Research Article | Open Access

Volume 2020 | Article ID 9168424 | https://doi.org/10.1155/2020/9168424

Outcomes of Hypofractional Tomotherapy in Patients with Stage III Nonsmall Cell Lung Cancer Who Are Not Eligible for Surgery or Concurrent Chemoradiation

Jing Li,^1,2Hongqi Li,²Yingjie Wang,²Junyang Liu,²Xuan Wang,²Haifeng Pang,²Dongshu Chang,²Yupeng Di,²Gang Ren,²Ping Li,²Yong Wang,²and Chen Liu² et al.

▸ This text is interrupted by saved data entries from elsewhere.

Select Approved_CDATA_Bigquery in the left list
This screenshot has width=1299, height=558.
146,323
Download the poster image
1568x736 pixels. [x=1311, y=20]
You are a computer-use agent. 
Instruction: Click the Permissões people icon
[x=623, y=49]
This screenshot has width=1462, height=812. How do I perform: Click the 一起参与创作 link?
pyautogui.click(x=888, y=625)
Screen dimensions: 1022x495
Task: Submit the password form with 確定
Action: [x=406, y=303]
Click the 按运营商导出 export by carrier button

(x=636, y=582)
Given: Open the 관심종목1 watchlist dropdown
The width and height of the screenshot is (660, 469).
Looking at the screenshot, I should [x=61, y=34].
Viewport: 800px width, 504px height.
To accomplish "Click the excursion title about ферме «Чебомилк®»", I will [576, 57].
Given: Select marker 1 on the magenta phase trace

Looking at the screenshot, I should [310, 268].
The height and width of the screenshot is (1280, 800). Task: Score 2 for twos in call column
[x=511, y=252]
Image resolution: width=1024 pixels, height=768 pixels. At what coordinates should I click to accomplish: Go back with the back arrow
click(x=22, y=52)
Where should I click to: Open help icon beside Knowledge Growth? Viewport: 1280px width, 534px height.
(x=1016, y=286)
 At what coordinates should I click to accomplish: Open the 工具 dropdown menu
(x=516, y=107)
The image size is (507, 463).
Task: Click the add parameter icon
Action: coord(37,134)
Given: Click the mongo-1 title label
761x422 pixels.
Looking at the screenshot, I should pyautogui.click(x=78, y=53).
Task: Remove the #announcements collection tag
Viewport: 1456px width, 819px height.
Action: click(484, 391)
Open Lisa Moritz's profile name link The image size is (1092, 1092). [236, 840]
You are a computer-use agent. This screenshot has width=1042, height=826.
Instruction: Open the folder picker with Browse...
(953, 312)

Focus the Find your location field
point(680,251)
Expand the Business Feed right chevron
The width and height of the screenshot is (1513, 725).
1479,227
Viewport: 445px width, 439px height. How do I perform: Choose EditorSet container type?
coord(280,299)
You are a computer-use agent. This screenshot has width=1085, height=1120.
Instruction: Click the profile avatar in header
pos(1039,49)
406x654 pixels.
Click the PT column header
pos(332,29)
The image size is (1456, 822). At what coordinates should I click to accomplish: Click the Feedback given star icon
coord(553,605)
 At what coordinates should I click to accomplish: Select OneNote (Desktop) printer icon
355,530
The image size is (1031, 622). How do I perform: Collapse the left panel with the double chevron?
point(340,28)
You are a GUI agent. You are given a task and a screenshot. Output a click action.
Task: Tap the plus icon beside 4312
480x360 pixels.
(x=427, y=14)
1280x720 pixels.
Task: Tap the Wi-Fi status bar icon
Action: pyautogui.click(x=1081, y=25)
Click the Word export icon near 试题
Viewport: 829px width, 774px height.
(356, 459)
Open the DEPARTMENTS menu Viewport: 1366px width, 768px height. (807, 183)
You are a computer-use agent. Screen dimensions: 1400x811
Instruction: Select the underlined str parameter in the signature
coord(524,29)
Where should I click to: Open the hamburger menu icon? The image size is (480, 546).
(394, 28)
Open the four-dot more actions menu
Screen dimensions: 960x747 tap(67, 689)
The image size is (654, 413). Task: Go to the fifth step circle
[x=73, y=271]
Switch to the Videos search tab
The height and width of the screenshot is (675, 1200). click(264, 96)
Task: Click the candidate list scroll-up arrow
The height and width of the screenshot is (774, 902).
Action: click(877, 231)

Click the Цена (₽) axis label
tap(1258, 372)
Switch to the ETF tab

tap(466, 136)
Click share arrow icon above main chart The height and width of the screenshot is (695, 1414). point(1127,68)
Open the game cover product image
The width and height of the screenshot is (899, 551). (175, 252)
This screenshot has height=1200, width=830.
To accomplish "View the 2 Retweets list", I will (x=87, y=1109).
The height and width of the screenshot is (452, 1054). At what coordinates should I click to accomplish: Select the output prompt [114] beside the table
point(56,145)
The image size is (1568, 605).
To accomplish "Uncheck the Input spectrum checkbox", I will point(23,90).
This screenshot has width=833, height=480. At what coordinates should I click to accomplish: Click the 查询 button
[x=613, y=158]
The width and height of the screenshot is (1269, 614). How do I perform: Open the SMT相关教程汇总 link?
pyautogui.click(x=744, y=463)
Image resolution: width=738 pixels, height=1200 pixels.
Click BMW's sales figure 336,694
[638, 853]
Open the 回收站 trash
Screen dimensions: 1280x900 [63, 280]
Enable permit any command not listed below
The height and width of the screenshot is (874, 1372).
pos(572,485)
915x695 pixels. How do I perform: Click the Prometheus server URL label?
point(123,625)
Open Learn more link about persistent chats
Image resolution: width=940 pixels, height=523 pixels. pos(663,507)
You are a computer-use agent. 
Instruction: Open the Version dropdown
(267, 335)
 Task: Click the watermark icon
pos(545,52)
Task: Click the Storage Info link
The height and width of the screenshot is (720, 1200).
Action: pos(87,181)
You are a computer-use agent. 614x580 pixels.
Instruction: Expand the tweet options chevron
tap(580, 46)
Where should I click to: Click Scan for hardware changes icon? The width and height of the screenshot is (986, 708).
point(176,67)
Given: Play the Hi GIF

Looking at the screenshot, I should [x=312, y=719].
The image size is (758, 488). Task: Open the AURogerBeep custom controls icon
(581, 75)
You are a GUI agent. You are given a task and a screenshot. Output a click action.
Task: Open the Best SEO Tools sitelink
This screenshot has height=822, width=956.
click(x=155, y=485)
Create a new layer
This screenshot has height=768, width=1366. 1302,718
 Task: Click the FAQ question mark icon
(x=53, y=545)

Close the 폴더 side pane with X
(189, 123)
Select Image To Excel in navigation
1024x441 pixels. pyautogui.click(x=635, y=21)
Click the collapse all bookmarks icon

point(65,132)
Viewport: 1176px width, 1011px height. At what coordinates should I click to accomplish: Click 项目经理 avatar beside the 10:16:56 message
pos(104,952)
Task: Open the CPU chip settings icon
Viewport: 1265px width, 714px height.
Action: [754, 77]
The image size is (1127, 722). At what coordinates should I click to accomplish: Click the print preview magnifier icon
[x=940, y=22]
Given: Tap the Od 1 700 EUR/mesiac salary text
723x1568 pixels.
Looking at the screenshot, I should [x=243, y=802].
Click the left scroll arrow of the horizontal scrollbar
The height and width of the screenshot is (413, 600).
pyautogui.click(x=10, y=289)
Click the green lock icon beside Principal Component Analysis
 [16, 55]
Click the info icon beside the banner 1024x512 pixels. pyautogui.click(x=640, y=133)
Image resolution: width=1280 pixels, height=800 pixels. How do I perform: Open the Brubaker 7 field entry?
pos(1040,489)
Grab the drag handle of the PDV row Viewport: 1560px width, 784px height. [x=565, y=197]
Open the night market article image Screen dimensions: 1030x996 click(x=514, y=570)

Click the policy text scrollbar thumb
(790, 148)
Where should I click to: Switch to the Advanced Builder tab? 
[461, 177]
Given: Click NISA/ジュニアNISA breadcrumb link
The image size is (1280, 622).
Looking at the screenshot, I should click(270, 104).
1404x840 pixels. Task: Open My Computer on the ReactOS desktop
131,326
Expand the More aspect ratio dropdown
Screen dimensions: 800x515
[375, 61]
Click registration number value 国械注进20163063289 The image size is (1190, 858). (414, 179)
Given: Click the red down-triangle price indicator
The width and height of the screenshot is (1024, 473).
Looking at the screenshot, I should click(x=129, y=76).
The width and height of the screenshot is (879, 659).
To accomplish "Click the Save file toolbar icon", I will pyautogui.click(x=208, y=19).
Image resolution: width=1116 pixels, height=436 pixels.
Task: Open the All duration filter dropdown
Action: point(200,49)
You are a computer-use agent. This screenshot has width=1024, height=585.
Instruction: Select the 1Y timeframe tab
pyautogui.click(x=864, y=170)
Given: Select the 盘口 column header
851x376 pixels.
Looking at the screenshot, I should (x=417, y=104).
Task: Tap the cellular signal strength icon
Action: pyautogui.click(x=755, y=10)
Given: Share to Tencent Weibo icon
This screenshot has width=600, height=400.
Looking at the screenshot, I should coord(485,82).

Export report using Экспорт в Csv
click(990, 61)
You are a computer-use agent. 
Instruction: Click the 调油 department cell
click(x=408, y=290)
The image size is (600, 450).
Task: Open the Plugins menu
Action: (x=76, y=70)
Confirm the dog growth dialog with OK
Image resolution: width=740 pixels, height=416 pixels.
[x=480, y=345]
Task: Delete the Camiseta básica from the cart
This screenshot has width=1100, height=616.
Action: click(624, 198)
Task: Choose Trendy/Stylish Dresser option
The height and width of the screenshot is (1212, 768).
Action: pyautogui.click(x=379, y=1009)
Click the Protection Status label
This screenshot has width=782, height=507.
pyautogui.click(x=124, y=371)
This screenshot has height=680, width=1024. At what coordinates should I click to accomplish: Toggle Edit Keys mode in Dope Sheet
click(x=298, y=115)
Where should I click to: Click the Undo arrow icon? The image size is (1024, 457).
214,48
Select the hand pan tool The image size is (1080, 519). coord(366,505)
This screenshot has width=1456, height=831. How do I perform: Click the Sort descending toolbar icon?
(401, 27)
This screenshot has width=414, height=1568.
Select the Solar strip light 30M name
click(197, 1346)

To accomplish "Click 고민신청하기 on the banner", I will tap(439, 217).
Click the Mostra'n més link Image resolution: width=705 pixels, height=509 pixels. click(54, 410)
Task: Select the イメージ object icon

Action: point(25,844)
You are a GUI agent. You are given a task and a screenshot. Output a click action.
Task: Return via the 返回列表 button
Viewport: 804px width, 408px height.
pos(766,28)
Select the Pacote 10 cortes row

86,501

Academic Editor: Noriyoshi Sawabata

Received12 Mar 2020

Accepted21 May 2020

Published30 Jun 2020

Abstract

Purpose. We assessed the clinical outcomes and toxicities following hypofractionation with helical tomographic intensity-modulated radiotherapy technology (tomotherapy) in patients with stage III non-small cell lung cancer (NSCLC) who were not candidates for surgery or concurrent chemoradiation. Methods. Forty-three patients with stage III NSCLC who were treated between 2011 and 2017 were enrolled. The prescription doses for gross target volume and clinical target volume were 70 Gy and 60 Gy (respectively) delivered in 15–25 fractions over 3–5 weeks. Results. The median overall survival (OS) time was 34.23 (range 11.33–99.33) months. The estimated 1-, 2-, and 3-year OS rates were 97.7%, 74.4%, and 55.9%, respectively; the corresponding progression-free survival (PFS) rates were 79.1%, 53.5%, and 36.1%, respectively. The local disease recurrence, regional disease recurrence, and distant metastasis rates at 3 years were 4.7%, 11.62%, and 55.81%, respectively. On multivariate analysis, dose regimen (<19 f vs. ≥19 f) was an independent prognostic factor affecting OS, PFS, and DM (). Seven patients developed grade 1-2 acute radiation pneumonia (RP), 5 patients developed grade 1-2 late RP, while 3 patients developed grade 3 late RP. None of the patients developed grade 4-5 radiation lung injury. Conclusion. Tomotherapy may be an effective treatment option for patients with stage III NSCLC. It may be a viable alternative to surgery with lower incidence of side effects.

1. Introduction

Currently, stereotactic radiotherapy is becoming a viable alternative to surgical treatment of early-stage non-small cell lung cancer (NSCLC). The clinical application of molecular targeted therapies and immunotherapy have significantly prolonged the survival time of patients with advanced-stage NSCLC. For most patients with locally advanced NSCLC, the current standard is chemoradiotherapy (conventional radiotherapy 60–66 Gy/30–33 f), which has not changed for more than 40 years [1]; the associated median survival time is only 19 months and the 5-year survival rate is 13–16% [2]. Even in patients with stage IIIa NSCLC who can be operated, the 5-year survival rate is only up to 25–30%, while the failure rate of local treatment is as high as 30–40% [3, 4]. Therefore, it can be said that the failure of local control implies the failure of the whole treatment. With the advances in modern radiotherapy technology, increased single dose and shorter treatment duration of radiotherapy can improve the tumor local control rate and overall survival time [5].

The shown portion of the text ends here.